*TO DO*: If a line in the records below contains the word "computer", return that line.

● ● ●

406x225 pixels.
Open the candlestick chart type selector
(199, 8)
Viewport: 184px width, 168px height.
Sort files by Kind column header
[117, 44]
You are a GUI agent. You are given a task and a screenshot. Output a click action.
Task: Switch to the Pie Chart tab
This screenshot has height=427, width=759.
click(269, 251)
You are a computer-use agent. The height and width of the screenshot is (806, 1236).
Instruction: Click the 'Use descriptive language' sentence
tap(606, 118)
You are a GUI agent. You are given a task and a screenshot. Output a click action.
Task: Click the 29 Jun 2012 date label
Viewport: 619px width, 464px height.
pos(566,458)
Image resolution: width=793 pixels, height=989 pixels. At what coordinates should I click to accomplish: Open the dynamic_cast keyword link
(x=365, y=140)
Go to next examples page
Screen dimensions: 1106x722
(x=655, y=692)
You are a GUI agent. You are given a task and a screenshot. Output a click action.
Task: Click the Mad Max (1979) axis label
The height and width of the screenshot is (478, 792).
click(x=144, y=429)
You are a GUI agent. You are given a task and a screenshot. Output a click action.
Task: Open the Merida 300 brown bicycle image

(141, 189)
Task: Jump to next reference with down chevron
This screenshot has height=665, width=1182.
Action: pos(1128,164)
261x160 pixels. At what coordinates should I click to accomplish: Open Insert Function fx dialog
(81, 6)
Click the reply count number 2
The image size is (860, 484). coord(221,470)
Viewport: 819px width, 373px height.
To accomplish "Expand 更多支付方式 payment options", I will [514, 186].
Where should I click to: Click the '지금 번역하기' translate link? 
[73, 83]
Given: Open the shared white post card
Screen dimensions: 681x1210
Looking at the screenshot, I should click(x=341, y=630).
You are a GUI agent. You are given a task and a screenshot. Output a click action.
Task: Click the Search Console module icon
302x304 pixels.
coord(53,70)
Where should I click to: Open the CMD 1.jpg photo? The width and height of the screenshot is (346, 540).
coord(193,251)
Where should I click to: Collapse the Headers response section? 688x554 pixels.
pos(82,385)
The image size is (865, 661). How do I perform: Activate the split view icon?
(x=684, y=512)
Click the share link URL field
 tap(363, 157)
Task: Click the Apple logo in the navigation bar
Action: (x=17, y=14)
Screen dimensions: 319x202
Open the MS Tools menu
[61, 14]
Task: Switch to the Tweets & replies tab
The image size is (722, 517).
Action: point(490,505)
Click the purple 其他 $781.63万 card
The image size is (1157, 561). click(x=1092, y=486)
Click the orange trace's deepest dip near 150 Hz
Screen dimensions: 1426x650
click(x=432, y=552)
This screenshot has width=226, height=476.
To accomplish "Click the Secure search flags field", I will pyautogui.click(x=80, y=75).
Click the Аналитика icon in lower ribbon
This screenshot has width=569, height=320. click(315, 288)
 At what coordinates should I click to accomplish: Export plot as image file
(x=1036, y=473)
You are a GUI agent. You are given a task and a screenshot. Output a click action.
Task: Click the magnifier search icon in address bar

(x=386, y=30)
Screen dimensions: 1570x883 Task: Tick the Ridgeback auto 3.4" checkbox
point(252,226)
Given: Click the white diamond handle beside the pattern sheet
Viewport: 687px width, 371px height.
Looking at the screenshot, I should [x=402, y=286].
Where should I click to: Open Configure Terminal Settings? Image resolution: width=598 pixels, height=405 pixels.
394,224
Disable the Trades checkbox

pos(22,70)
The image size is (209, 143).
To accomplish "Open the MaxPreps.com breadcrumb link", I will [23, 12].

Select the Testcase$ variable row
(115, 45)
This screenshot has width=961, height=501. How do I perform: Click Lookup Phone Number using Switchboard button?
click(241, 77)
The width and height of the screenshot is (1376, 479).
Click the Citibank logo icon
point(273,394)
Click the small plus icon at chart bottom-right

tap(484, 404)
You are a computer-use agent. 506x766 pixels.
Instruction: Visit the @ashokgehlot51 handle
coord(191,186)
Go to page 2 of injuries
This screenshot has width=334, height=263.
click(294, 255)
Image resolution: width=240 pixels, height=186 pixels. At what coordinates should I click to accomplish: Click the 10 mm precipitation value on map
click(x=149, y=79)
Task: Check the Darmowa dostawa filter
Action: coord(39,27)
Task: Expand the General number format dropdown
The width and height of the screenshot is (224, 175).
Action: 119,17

● ● ●

*RESULT*:
You are a computer-use agent. The height and width of the screenshot is (806, 1236).
You are a computer-use agent. 506x766 pixels.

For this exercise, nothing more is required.